No culpo a los fanáticos que defienden con firmeza lo que ellos consideran es la mejor época del beisbol. Cada uno atesora en su mente y en su corazón los momentos que emocionan y dejan huella.
Siempre creí que no había mejor lanzador a nivel local que Julio Moya, hasta que mi compañero en LA PRENSA, Gerald Hernández, me dijo: “Deberías revisar las cifras de Porfirio Altamirano aquí”.
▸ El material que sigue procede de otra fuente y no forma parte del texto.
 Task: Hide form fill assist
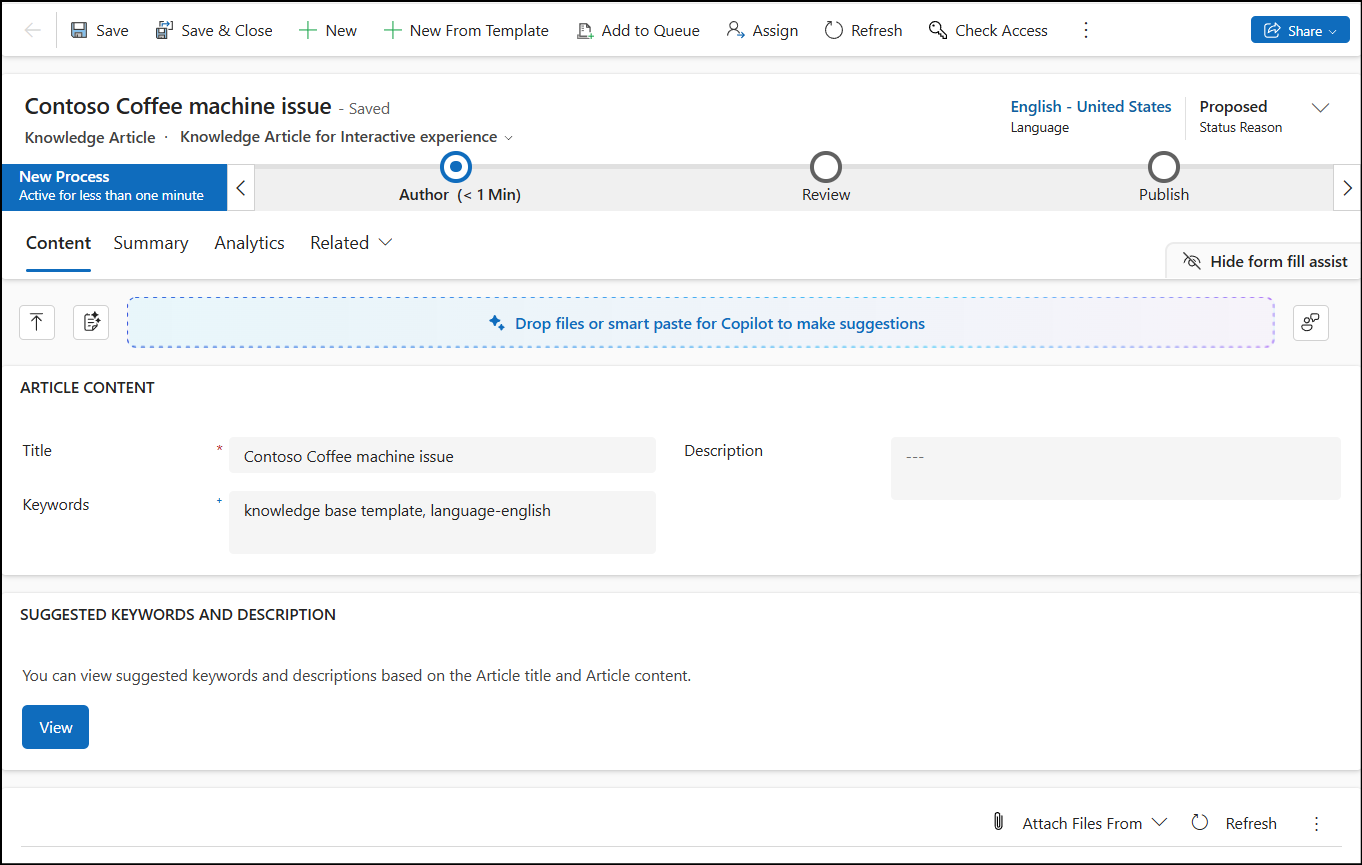[1262, 261]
En los ochenta no hubo pícher como Moya. En los setenta (1978) había mostrado su dentadura en la Selección en Colombia, pero en 1983 tuvo 21-3 y 1.85, nueve lechadas y 20 juegos completos.
En 1984 ganó la triple corona (12 victorias, 95 ponches y 0.14 en efectividad). Ese mismo año fue al Mundial de Cuba y terminó con 4-0, empatando un récord de éxitos que ya estaba añejo.
Además, en esos dos años, Moya fue a las Finales con el León y fue tan decisivo con el club occidental, que capturó cinco de las ocho victorias y salvó un partido, en las dos coronaciones melenudas.
Es decir, en dos Finales, el “verdugo” de La Fuente, tuvo 5-0 y 0.41, más un salvado en 43.2 innings (dos limpias) para dejar constancia de su calidad en cualquier época del campeonato.
¿Cuánto desearían Cruz Ulloa o Ronald Tiffer, a un tirador como Moya y sin la regla del picheo? Era tiro seguro. Lástima que no se cuidó y su carrera se acortó.
En Finales hemos visto las explosiones de Franklin López y Marlon Abea, el brillo de Oswaldo Mairena, la eficacia de Sergio Lacayo y el dominio de Juan Oviedo, pero yo me quedo con Moya.
Cuánta faltan hacen tiradores de ese calibre, a pesar de que ahora hay también brazos considerables, cuya dimensión vamos a poder apreciarla solo cuando pasen los años. Así sucede siempre.